Dive Brief:
- A large language model could help assess patient acuity in emergency departments, according to a study published in JAMA Network Open.
- When given pairs of patient histories extracted from emergency department documentation, the LLM correctly picked the higher acuity patient in 89% of scenarios — comparable to a subset that used a physician reviewer.
- The research demonstrates LLMs’ potential to streamline triage in emergency departments, especially since the general-purpose models used in the study weren’t fine-tuned for medicine, the authors wrote.
Dive Insight:
LLMs, a type of generative artificial intelligence focused on creating new text, received plenty of media attention last year in the industry as technology giants rolled out their own tools, many of which focused on lessening administrative work for providers.
A number of products aim to assist clinicians with clinical note taking and documentation, while others could be used to draft responses to patient questions. One study published early this year used large language models to pull social determinants of health data from clinician notes, like housing or employment status.
Other research has demonstrated LLMs could achieve a passing score on medical licensing exams or solve some diagnostic challenges, the JAMA study noted. But that research largely uses simulated scenarios, not taken from electronic health records, which limits their applicability to clinical practice.
In the latest study, researchers pulled adult emergency department visits over more than a decade at the University of California, San Francisco with an Emergency Severity Index acuity score, which classifies cases as immediate, emergent, urgent, less urgent or nonurgent.
They took a sample of 10,000 pairs of visits with different acuity levels, and asked the LLM to pick which patient’s condition was more serious based on clinical history.
The model correctly identified the correct patient for 8,940 of the pairs. A comparator LLM, a predecessor to the first model, performed slightly worse at 84% accuracy.
The model’s performance also improved when shown pairs with more extreme differences in their condition. Its accuracy was up to 100% when choosing between cases with immediate and nonurgent acuity levels.

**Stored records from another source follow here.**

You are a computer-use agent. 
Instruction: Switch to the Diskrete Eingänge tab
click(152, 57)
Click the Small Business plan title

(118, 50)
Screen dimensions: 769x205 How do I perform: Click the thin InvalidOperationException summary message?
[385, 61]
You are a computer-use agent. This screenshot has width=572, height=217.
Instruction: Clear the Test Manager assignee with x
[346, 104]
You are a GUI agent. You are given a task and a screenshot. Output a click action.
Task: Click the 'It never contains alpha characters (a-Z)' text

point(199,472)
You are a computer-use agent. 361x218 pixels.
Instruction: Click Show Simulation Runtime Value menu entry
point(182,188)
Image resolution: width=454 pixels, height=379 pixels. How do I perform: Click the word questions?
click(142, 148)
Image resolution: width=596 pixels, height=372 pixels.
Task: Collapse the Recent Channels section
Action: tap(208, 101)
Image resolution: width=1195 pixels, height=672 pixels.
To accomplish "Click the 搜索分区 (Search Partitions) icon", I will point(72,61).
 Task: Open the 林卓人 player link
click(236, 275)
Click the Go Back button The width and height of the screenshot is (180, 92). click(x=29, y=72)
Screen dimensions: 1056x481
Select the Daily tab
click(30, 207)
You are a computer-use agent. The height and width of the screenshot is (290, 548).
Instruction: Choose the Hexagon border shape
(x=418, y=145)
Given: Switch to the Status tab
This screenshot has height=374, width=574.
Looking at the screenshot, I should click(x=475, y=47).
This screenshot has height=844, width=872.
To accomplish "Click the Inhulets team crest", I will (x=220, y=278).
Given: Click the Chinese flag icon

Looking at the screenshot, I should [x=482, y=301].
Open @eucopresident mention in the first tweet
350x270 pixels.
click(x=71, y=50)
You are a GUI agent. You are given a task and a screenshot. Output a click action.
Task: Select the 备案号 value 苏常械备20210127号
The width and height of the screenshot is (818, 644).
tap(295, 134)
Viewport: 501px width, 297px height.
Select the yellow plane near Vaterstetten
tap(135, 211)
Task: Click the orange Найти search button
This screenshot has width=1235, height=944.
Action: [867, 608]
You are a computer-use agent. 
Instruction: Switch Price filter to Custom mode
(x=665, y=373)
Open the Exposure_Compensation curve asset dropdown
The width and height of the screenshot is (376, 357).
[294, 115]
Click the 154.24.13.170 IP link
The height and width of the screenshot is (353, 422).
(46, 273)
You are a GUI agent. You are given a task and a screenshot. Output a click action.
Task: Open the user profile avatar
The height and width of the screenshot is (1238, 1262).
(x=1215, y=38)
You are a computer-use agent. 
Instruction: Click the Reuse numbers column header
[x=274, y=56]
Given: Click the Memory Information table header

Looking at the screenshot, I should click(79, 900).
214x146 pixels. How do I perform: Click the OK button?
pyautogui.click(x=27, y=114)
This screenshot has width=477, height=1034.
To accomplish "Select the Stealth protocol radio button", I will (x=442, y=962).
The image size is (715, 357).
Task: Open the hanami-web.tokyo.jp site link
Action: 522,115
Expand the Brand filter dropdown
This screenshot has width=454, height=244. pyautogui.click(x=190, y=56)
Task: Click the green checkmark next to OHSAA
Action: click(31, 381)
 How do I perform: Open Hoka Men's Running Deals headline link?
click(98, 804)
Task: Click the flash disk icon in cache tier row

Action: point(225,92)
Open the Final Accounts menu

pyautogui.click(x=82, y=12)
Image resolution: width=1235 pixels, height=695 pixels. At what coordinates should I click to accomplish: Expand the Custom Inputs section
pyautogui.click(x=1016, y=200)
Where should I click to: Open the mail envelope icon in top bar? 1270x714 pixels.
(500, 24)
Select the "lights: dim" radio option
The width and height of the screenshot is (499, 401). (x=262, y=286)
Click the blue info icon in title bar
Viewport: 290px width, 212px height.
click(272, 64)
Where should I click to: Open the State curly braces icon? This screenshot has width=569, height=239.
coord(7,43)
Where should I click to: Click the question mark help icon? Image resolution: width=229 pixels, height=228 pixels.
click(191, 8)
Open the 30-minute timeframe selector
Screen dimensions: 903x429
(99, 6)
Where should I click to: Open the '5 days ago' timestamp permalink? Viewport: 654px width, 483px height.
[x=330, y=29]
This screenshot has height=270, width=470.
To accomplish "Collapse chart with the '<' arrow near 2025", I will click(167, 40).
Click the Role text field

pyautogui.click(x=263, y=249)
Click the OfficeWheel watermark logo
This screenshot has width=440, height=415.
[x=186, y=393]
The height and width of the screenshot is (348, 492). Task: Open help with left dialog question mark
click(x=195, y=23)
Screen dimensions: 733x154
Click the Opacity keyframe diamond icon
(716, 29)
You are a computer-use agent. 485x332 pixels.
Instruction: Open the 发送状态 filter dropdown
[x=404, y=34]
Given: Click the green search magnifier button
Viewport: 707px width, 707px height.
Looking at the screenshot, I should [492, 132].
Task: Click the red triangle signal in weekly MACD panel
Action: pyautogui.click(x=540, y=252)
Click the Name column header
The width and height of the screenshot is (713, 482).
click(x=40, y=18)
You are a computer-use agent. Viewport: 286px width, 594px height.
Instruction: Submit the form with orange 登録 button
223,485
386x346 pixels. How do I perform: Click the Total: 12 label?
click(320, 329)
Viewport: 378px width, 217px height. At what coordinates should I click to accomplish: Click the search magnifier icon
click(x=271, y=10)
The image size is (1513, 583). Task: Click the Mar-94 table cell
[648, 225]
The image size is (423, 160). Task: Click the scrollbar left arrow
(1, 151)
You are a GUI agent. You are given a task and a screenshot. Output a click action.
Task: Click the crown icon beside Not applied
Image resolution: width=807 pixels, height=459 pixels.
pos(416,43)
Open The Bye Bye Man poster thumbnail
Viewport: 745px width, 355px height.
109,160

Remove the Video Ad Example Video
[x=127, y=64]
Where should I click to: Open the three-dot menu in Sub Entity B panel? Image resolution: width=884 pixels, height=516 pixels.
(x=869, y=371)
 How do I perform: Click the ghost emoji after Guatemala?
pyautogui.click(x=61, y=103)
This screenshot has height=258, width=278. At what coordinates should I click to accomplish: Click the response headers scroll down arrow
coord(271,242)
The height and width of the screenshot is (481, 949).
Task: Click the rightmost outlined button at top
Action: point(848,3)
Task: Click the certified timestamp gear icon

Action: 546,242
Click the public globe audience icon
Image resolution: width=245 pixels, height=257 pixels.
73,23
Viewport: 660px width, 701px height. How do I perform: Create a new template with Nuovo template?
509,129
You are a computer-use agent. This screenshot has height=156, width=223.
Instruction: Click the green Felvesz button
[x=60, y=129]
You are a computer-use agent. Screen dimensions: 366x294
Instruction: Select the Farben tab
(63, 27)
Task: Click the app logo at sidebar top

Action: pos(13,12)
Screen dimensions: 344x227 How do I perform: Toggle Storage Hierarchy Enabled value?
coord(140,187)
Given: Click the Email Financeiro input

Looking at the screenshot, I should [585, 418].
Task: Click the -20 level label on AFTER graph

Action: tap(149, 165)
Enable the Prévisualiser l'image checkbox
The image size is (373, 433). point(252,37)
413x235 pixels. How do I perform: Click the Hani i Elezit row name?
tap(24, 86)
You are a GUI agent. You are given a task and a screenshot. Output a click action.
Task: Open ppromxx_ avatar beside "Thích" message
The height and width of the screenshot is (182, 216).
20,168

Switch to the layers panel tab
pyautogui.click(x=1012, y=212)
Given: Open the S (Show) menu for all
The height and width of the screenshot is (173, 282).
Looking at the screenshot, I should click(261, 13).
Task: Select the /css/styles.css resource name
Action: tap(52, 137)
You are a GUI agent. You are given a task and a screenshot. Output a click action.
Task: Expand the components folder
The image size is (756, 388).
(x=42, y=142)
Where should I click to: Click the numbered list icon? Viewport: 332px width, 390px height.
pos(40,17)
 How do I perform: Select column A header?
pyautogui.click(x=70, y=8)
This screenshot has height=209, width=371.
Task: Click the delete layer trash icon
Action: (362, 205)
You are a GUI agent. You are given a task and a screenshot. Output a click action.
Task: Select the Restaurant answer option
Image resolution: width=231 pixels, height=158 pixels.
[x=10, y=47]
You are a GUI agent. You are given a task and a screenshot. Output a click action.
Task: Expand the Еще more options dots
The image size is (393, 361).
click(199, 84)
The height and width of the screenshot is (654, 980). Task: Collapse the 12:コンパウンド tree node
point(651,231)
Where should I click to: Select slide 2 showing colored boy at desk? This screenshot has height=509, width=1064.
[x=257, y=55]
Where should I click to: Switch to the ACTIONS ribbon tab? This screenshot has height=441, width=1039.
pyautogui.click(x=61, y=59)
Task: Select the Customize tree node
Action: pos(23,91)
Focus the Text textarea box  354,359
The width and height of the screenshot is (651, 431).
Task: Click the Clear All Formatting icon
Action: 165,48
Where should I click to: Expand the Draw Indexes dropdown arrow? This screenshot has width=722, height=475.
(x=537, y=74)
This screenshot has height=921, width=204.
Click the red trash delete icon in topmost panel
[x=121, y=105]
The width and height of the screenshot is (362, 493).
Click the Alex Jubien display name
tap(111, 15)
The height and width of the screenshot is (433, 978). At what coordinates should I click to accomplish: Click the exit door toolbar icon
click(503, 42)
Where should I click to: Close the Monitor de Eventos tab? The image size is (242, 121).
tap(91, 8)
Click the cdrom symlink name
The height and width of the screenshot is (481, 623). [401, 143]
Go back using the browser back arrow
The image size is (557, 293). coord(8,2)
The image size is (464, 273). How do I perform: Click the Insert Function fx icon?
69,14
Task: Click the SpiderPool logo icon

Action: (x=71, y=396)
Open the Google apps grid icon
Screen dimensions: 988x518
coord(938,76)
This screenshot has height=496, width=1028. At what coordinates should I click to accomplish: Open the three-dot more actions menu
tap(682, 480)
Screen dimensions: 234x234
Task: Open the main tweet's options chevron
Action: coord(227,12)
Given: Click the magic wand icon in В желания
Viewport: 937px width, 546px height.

“Overall, the LLM’s only significant performance weakness was in distinguishing patients assigned a less urgent vs nonurgent acuity, which is unlikely to have significant clinical consequences,” the study’s authors wrote. “In addition, this performance was achieved despite providing only patients’ clinical history to the LLM, omitting the vital signs and other physical examination findings that may be available to triage clinicians on initial evaluation.”